How LSU Chemists Are Learning from Nature to Rethink Nitrogen Fixation

At Louisiana State University, chemists are uncovering how nature efficiently converts nitrogen gas into ammonia. They aim to unravel the inner workings of nitrogenase, a natural enzyme, paving the way for cleaner, more energy-efficient alternatives to traditional fertilizer production.

Nitrogen is one of the essential elements on which life depends. However, while nitrogen is abundant in the atmosphere as nitrogen gas (N₂), this form is largely inert and unusable by most living organisms.

To be biologically useful, nitrogen must be converted into ammonia (NH₃), a form that living systems can incorporate into vital biomolecules like DNA, RNA, and proteins.

Nature solves this challenge with nitrogen fixation, where the enzyme nitrogenase in certain bacteria and archaea catalyzes the conversion of atmospheric nitrogen into ammonia. Without nitrogen fixation, plants wouldn’t be able to grow, and neither would the animals and humans that depend on them.

To meet global food demands, industrial ammonia production relies on the century-old Haber-Bosch process to produce synthetic fertilizers essential for agriculture. While effective, the process requires high temperatures and pressures and consumes much energy.

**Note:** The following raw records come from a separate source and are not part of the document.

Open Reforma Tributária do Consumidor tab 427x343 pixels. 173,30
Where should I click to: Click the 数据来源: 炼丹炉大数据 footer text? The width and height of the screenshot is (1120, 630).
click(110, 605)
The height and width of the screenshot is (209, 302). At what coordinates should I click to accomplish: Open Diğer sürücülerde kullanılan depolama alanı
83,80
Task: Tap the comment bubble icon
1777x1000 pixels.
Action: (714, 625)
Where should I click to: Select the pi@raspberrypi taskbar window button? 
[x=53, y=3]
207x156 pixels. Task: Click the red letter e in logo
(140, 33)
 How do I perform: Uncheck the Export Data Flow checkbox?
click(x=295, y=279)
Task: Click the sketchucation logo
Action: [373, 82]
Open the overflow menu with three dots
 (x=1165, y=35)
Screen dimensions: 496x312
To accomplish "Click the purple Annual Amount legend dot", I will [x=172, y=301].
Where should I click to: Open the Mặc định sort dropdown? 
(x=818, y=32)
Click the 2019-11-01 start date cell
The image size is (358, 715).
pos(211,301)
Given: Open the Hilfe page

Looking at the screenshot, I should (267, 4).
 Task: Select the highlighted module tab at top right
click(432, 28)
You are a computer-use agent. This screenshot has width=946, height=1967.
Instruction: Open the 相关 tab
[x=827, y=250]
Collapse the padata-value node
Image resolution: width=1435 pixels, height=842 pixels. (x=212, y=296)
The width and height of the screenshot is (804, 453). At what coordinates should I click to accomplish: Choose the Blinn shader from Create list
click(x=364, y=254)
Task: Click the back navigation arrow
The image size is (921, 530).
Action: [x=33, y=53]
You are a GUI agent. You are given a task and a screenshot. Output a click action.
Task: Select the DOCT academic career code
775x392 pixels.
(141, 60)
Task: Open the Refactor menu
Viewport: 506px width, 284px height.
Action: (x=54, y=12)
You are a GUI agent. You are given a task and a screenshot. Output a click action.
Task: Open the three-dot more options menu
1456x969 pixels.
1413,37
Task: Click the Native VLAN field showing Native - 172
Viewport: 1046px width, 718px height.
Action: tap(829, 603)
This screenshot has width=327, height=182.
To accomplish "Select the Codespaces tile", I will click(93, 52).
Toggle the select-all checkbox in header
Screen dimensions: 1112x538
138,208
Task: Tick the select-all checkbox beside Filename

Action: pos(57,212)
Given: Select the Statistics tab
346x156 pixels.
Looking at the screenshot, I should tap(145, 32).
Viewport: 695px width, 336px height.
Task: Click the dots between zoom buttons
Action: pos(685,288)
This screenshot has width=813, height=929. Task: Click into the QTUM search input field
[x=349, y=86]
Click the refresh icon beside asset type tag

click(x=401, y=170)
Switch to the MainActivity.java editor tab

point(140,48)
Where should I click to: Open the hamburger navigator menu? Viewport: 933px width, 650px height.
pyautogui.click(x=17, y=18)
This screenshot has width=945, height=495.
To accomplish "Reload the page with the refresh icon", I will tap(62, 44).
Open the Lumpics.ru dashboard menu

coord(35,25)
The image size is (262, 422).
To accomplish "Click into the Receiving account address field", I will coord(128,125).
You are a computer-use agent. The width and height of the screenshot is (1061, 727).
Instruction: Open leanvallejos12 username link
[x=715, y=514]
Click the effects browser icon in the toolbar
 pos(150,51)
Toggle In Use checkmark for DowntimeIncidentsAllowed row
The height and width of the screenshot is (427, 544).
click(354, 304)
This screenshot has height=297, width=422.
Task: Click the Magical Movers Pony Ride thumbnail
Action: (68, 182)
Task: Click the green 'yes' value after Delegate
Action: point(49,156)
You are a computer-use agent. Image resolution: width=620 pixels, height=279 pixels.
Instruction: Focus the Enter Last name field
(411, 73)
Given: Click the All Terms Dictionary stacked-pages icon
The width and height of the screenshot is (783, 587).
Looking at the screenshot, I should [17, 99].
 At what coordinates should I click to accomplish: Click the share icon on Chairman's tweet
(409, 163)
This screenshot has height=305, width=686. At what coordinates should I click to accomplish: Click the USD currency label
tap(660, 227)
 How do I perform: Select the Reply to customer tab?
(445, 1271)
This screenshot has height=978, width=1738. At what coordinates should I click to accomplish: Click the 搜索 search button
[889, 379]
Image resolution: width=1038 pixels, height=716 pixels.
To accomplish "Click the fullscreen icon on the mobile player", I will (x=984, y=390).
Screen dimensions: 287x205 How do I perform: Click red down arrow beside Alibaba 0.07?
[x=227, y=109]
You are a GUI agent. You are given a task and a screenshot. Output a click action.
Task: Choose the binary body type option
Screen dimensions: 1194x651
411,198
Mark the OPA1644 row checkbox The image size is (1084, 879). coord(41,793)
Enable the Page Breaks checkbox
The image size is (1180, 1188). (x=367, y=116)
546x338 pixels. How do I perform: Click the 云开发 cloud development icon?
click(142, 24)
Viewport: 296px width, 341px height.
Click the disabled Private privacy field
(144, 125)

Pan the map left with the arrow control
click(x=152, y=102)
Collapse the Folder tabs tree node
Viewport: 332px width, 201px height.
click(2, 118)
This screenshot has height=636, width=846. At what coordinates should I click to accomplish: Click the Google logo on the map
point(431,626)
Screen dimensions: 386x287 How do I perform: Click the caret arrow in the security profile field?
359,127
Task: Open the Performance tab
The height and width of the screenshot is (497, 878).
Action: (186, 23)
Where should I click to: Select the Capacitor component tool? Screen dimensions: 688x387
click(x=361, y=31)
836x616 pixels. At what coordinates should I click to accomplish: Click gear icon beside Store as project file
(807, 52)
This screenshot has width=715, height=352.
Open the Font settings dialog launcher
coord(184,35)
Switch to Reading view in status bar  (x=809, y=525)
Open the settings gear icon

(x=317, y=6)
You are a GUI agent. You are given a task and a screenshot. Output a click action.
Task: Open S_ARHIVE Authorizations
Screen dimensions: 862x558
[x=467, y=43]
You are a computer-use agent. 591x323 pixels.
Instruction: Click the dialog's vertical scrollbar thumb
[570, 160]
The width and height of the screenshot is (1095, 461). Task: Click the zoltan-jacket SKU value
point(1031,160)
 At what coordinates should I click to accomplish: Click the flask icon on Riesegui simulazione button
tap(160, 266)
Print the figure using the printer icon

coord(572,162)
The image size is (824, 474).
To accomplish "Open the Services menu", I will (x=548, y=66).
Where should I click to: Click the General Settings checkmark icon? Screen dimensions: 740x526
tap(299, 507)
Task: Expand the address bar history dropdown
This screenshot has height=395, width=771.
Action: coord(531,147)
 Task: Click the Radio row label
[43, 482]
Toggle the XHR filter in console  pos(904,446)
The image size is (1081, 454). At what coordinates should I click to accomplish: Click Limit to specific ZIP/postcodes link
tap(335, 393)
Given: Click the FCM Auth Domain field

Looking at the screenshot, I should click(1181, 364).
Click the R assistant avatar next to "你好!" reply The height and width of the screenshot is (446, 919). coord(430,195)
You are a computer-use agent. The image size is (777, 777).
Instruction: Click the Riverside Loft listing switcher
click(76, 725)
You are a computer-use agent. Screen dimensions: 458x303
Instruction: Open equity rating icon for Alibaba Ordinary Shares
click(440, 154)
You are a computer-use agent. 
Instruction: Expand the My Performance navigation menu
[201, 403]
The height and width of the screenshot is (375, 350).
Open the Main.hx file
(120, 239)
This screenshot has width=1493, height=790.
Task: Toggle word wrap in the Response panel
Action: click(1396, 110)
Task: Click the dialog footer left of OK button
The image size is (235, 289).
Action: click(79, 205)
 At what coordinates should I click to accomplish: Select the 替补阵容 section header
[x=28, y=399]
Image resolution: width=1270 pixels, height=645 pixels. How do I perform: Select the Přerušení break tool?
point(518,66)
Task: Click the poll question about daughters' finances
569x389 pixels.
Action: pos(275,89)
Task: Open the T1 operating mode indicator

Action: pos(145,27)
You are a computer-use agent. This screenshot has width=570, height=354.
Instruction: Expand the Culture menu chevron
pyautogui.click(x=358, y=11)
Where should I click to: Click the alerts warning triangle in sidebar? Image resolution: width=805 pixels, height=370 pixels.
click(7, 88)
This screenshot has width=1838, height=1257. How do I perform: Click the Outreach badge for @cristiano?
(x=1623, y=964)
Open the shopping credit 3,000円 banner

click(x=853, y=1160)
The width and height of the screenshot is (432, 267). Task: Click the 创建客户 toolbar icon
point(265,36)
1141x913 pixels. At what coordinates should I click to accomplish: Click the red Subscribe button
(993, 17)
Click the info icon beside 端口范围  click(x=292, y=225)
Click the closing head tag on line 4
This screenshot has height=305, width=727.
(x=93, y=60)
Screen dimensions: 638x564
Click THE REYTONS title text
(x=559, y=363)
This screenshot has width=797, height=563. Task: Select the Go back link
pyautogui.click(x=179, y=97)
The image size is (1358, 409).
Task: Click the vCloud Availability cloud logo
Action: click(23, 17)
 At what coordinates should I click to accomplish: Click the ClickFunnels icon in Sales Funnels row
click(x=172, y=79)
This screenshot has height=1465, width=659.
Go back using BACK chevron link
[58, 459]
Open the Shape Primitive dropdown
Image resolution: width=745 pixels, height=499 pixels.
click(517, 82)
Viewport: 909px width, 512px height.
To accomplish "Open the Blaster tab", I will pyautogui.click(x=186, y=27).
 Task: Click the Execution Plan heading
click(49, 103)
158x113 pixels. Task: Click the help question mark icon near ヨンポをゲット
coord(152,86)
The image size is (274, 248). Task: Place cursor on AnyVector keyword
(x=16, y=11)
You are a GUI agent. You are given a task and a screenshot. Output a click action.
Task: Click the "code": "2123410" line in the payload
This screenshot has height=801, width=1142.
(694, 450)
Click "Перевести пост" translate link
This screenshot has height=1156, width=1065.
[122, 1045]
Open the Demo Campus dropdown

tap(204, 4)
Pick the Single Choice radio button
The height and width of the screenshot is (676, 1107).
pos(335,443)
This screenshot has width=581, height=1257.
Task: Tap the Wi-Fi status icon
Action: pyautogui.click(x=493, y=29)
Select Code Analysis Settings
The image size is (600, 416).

Understanding how nature’s nitrogenase drives nitrogen fixation could lead to the development of more sustainable and energy-efficient methods for ammonia synthesis.

LSU Chemists Lead the Way

At the LSU Department of Chemistry, Professor Emeritus Brian Hales and his collaborator, Distinguished Instructor Kresimir Rupnik, focus on understanding how nitrogenase works, specifically, how its intricate metal clusters are assembled and operate. 

Nitrogenase is a complex enzyme that contains two metal centers essential to its function: the P-cluster, responsible for electron transfer, and the FeMo cofactor, responsible for the chemical transformation of nitrogen to ammonia. Hales and Rupnik employ advanced spectroscopic tools to investigate these complex metal clusters. 

With Magnetic Circular Dichroism (MCD), they identify the type of metal clusters present and reveal their magnetic and electronic properties. Meanwhile, Electron Paramagnetic Resonance (EPR) helps characterize the clusters’ structures and behaviors. The complementary techniques allow them to examine how nature builds and utilizes these metal clusters during nitrogen fixation.

Over the years, Hales’ research produced several significant findings that advanced the field. In 1986, Hales and colleagues reported the discovery of a vanadium-based nitrogenase, containing a FeV cofactor. The variant expanded the known diversity of nitrogenase enzymes and opened new pathways for studying how different metals can influence biological catalysis.¹

In 2011, Hales and Rupnik published a study in the Journal of the American Chemical Society that offered critical insights into the electronic behavior of iron-sulfur clusters, which are central to nitrogenase and many redox-active proteins across biology.²

Their 2014 work further demonstrated that complex metal clusters like the P-cluster could be assembled outside of enzymatic systems. The study provided evidence for the involvement of all-ferrous [Fe₄S₄]⁰ intermediates and suggested possible synthetic pathways for replicating these biologically important structures.³

Hales and Rupnik’s foundational discoveries continue to shape our understanding of one of nature’s most efficient and intricate chemical transformations. By revealing how nitrogenase assembles and operates, their research provides a blueprint for developing greener, energy-efficient industrial processes inspired by nature. 

To learn more about the research, visit the faculty webpages of Professor Emeritus Brian Hales and Dr. Kresimir Rupnik. 

 

1. Hales, B. J., Case, E. E., Morningstar, J. E., Dzeda, M. F., & Mauterer, L. A. (1986). Isolation of a New Vanadium-Containing Nitrogenase from Azotobacter vinelandii. Biochemistry, 25, 7251–7255.
2. Rupnik, K., Lee, C. C., Hu, Y., Ribbe, M. W., & Hales, B. J. (2011). [4Fe4S]²⁺ Clusters Exhibit Ground-State Paramagnetism. Journal of the American Chemical Society, 133, 6871–6873.
3. Rupnik, K., Lee, C. C., Wiig, J. A., Hu, Y., Ribbe, M. M., & Hales, B. J. (2014). Nonenzymatic Synthesis of the P-Cluster in the Nitrogenase MoFe Protein: Evidence of the Involvement of All-Ferrous [Fe₄S₄]⁰ Intermediates. Biochemistry, 53, 1108–1116.